**** Passage given
Surprised to see my post from several years ago show up again! Our slaughter fee is now up to $60, which is for just the kill. The lambs are then taken to the butcher, where our customers give their cutting instructions. They pay .60/lb. cut and wrap. We are selling our lambs for $4.50/lb. hanging weight. These are people we know, and they send us a check for the lamb plus the slaughter fee, which we pay when the slaughter man comes. They go pick up the lamb at the butcher and pay for cut and wrap. Beats sending the lambs to our closest livestock sale, where the lambs are at the mercy of whatever the auction prices are that week, and then a big gouge for a commission.


----------



## sky61

With some of these prices, I can see why some folks look to process the animals on-site. In central Virginia there is a USDA inspected processer that charges a 45 dollar kill fee for cattle with a 70 cent per pound processing fee. This does not include labeling. That can add up quickly. Same processor charges 125 kill fee for sheep (less for larger quantities) not including label fee. I am surprised there are not more mobile abattoirs, but I guess startup cost and regulation probably makes it difficult.


----------



## Laurie J

Seriously....it seems like this is a career to go into (if you could handle it - not me!) We only have one man who does slaughters in a large area, and it takes 4-6 weeks to even get him out to our place!


----------



## trainv

There are not many butchers left, most are meat cutters. Bring the carcass (quarters) to us and we will cut and wrap for you.


----------



## crittermomma

@ CathleenC - where is this processor in Illinois? I live in Central Illinois and we are looking for a good butcher. Thanks!


----------



## PNP Katahdins

crittermomma said:


> @ CathleenC - where is this processor in Illinois? I live in Central Illinois and we are looking for a good butcher. Thanks!


This is an old thread. Plus CathleenC lived in South Central Wisconsin at the time of her post, not IL. Paul and I had the pleasure of meeting her before they moved to IL.

Peg


----------



## KIT.S

Yup. Lamb here in Oregon sells for $4/lb and the only processor in the area who will do lamb has a flat $90 charge for kill, cut and wrap. That's nearly $2 per packaged pound!! This is why I raise and butcher my own. A Northern Tool Chinese made band saw pays it's way after 2 lambs. Well, maybe not new: I bought mine off CL...

Kill, quarter and cool for a beef only costs $55 (then I take it home and finish it myself). You'd think the butchers didn't like sheep.
********
**** Raw data
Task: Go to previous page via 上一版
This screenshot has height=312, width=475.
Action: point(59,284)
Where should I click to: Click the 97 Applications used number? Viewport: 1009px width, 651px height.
********
Reproduce the portion of the forum thread on slaughter and processing fees from "Yup. Lamb here" to "mine off CL...", including both.

**Response for this exercise:**
Yup. Lamb here in Oregon sells for $4/lb and the only processor in the area who will do lamb has a flat $90 charge for kill, cut and wrap. That's nearly $2 per packaged pound!! This is why I raise and butcher my own. A Northern Tool Chinese made band saw pays it's way after 2 lambs. Well, maybe not new: I bought mine off CL...